Tony Benn quotes were in heavy rotation for a few days. These included his 5 ‘democratic questions’ to ask people in positions of power. They are good questions. But they are also questions I think should be adapted and adopted by leaders, including ‘cultural leaders’. Those who lead, manage or take decisions on behalf of others should ask them of ourselves as much as of other people. Actually, given that we all have some power in some situations, even if the ultimate ability to withdraw ourselves, or even ‘just’ in the home, we should all consider them. (I should be clear, I’m not using the word power here simply in its hierarchical sense, but in the broader sense of ‘ability to influence the behaviour of others’.)
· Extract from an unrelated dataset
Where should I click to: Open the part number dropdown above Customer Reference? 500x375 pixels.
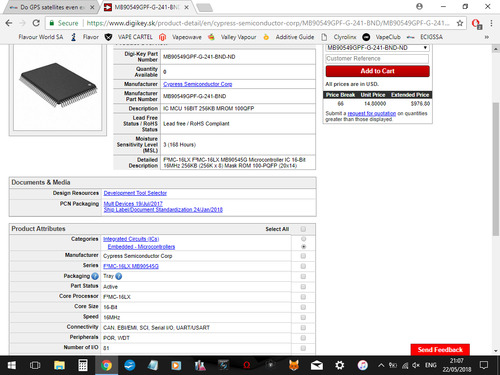[377, 48]
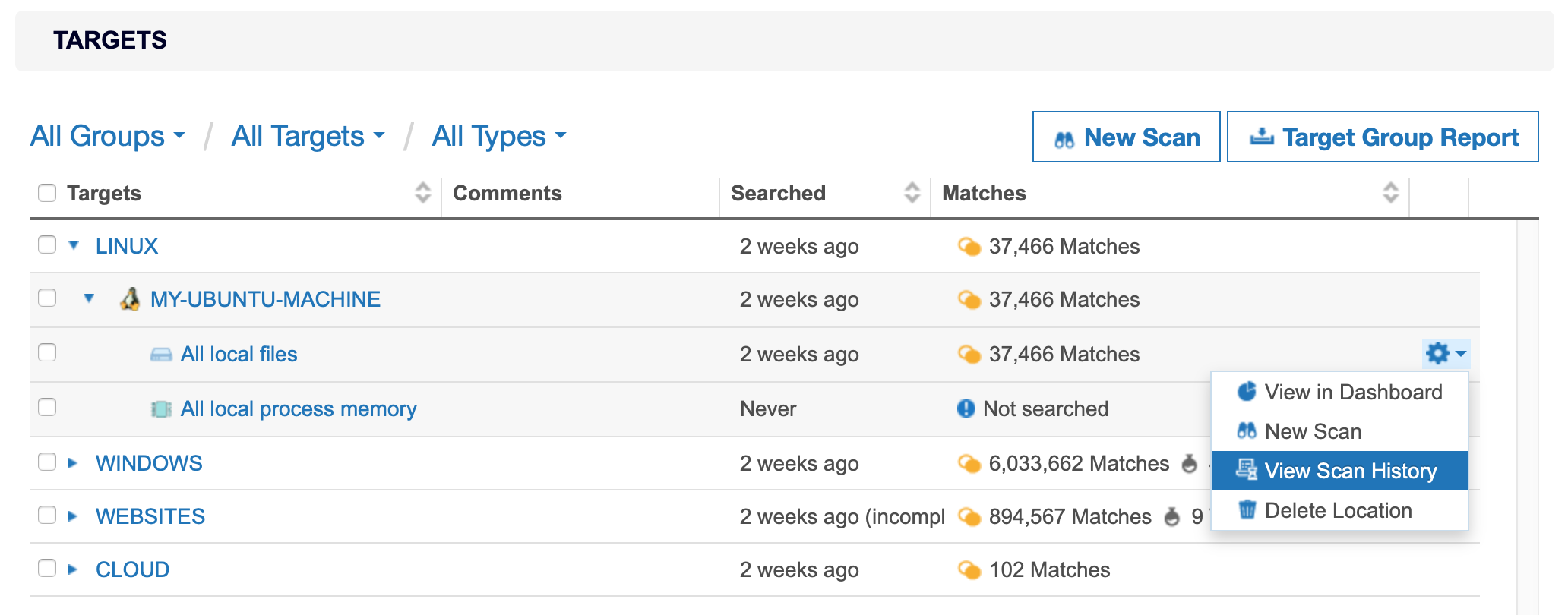1568x615 pixels.
Task: Check the LINUX group checkbox
Action: click(47, 244)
I find myself in many different situations, with different types and degrees of ‘power’. The responsibilities of being Interim Director at mima for 6 months are different from facilitating a board away day, but both involve exerting influence. Chairing the Bridge North East advisory group or writing an evaluation report, that power varies. Sometimes I have more control and 'say' than others. Sometimes I feel more or less powerful. Sometimes I am given the ability to make decisions. Sometimes I take or assume it. Often, I give it away or share it.
Whatever the situation I’m going to make sure I regularly ask myself the following adaptation of Benn’s five questions. That way I can check I’m acting in the way I think best to build the kind of culture I believe in. After all, how can I hold others to account if I don’t hold myself to account first?
Here are my five questions then:
What power have I got?
Where did I get it from?
In whose interests do I exercise it?
To whom am I accountable?
And in what circumstances should I leave/stop doing what I’m doing?